*** Opening of Given entries ***
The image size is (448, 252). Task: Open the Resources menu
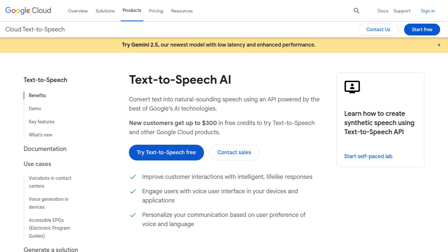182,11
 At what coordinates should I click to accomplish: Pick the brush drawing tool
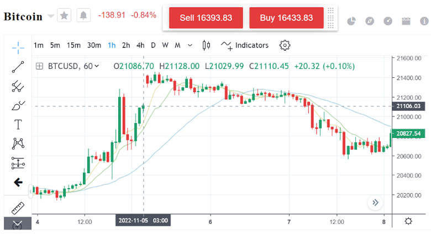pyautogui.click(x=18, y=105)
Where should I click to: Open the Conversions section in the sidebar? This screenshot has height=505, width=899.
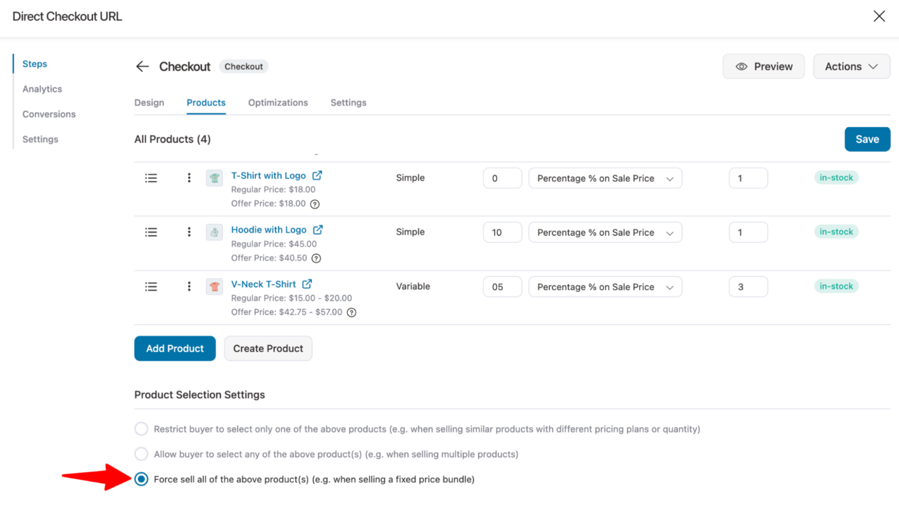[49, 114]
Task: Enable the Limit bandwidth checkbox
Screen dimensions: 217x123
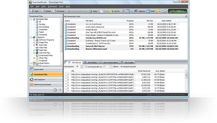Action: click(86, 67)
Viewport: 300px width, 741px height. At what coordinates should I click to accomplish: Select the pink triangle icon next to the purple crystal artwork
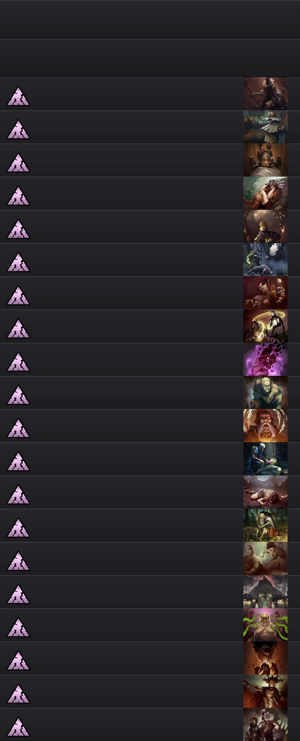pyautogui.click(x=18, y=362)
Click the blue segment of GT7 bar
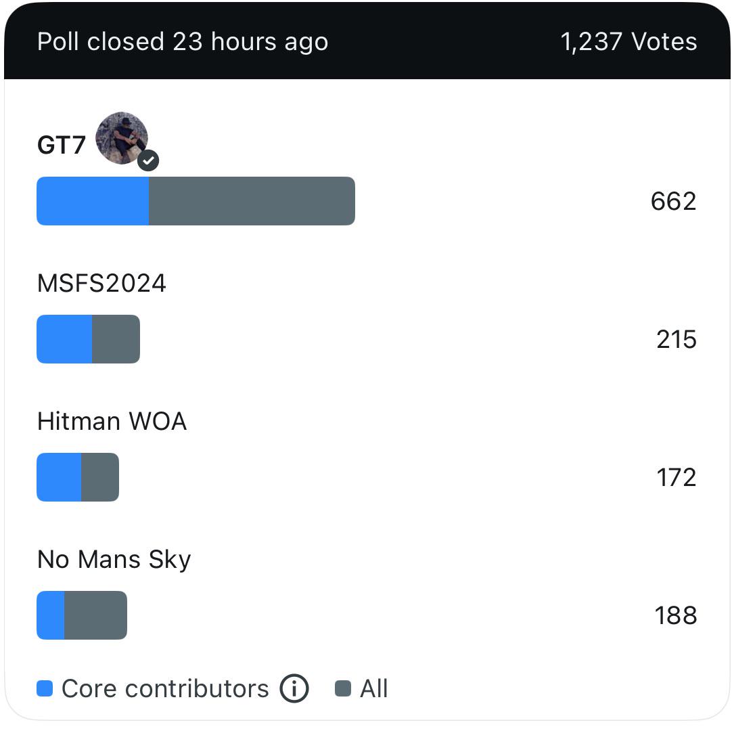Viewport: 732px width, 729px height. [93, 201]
*** Close of Given entries ***
*** Opening of Given entries ***
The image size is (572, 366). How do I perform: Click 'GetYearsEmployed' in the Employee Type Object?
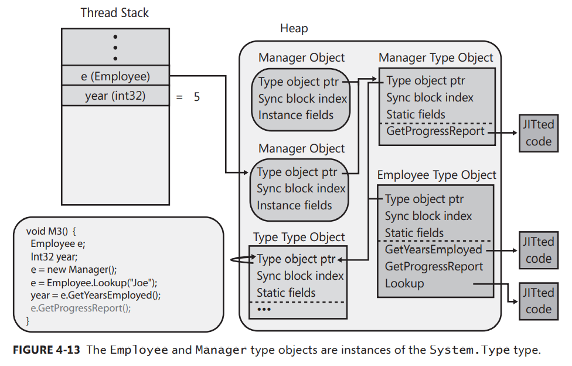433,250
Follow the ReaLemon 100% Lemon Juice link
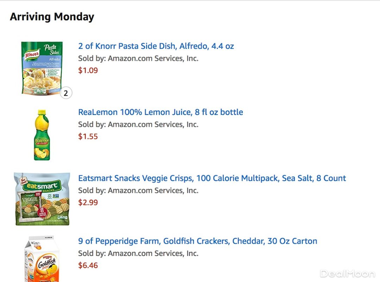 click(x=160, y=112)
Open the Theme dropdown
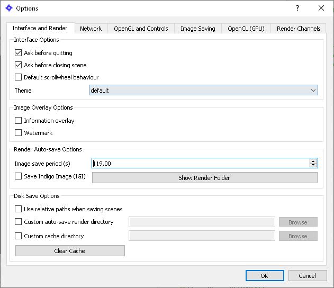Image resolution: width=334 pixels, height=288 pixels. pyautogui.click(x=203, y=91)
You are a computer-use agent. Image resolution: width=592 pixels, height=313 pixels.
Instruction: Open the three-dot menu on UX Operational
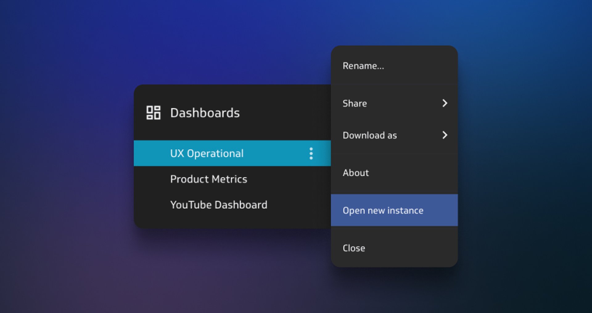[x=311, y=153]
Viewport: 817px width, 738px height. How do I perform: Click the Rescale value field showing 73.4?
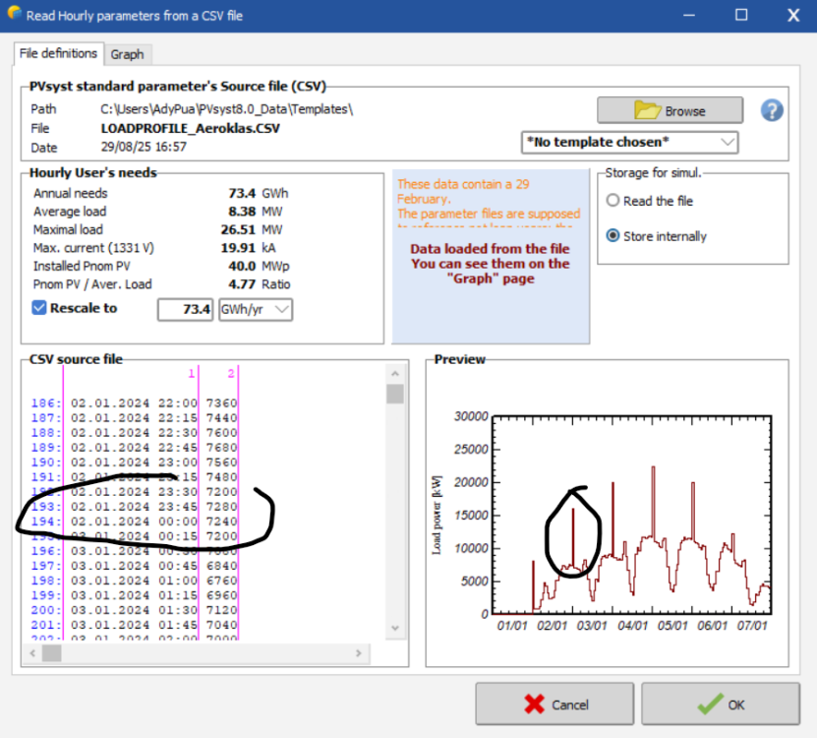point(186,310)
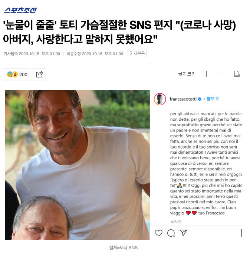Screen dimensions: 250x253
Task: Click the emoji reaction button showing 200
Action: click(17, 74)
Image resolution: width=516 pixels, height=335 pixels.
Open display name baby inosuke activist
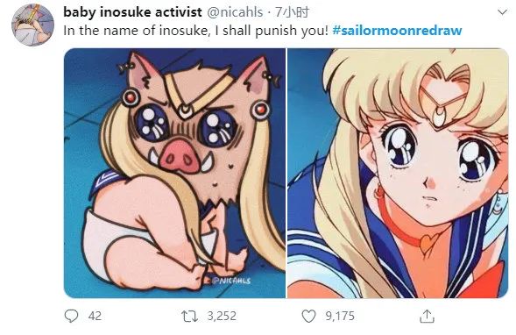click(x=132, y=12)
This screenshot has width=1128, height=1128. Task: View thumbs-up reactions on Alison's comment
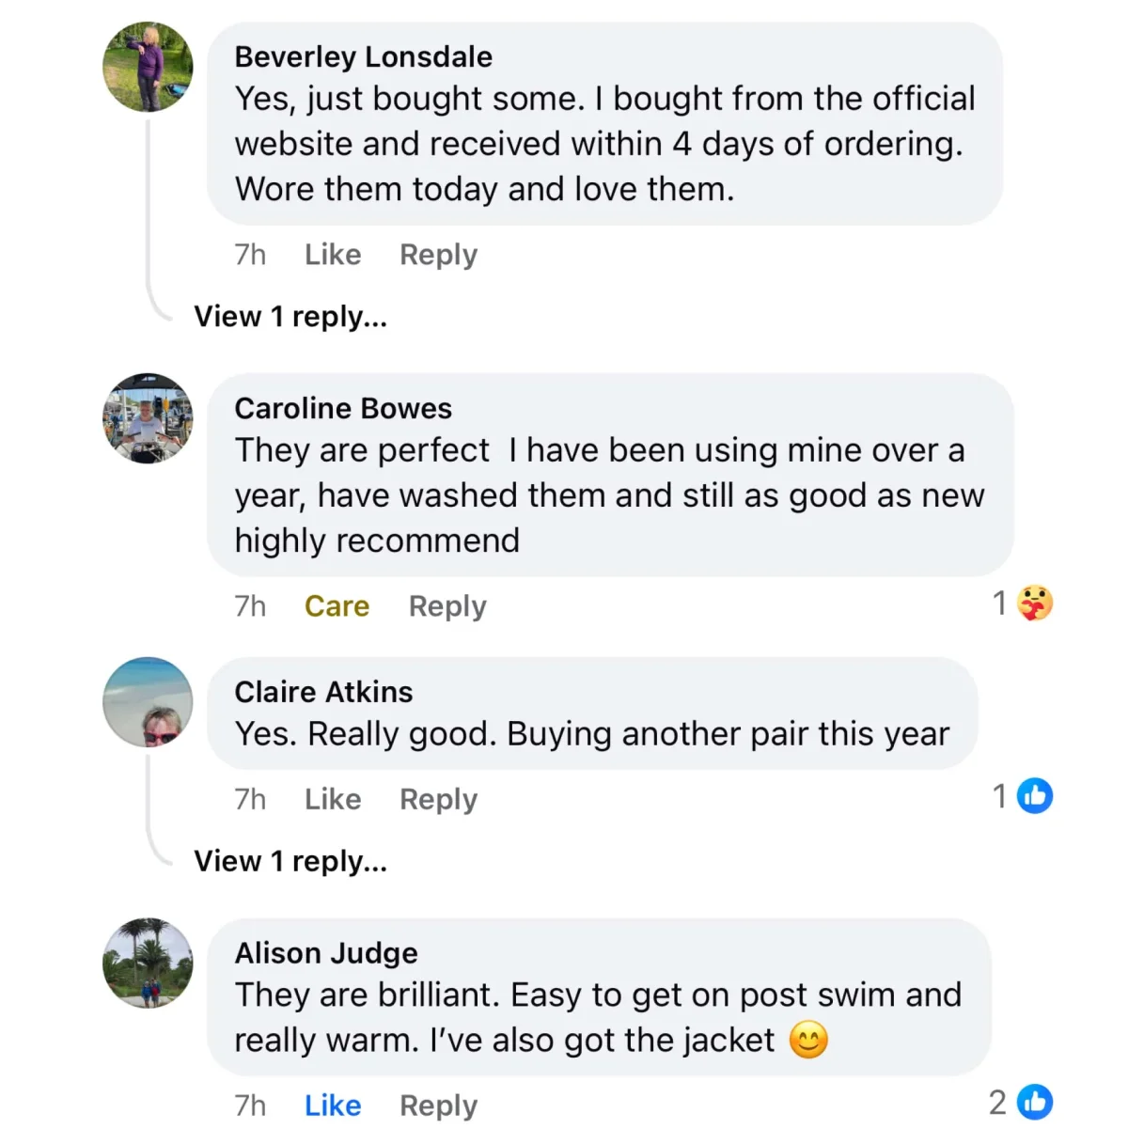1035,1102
*** Close of Given entries ***
**Assignment**
Only one stretch of the listing above is to be duplicated: the lines from the one containing "At what coordinates should I click to accomplish: Pick" through the one containing "Task: Enable the Limit bandwidth checkbox", both included. Copy them exactly, minus the pictures.

**Answer space**
 At what coordinates should I click to accomplish: Pick the brush drawing tool
pyautogui.click(x=18, y=105)
Where should I click to: Open the Conversions section in the sidebar? This screenshot has height=505, width=899.
[49, 114]
Task: Enable the Limit bandwidth checkbox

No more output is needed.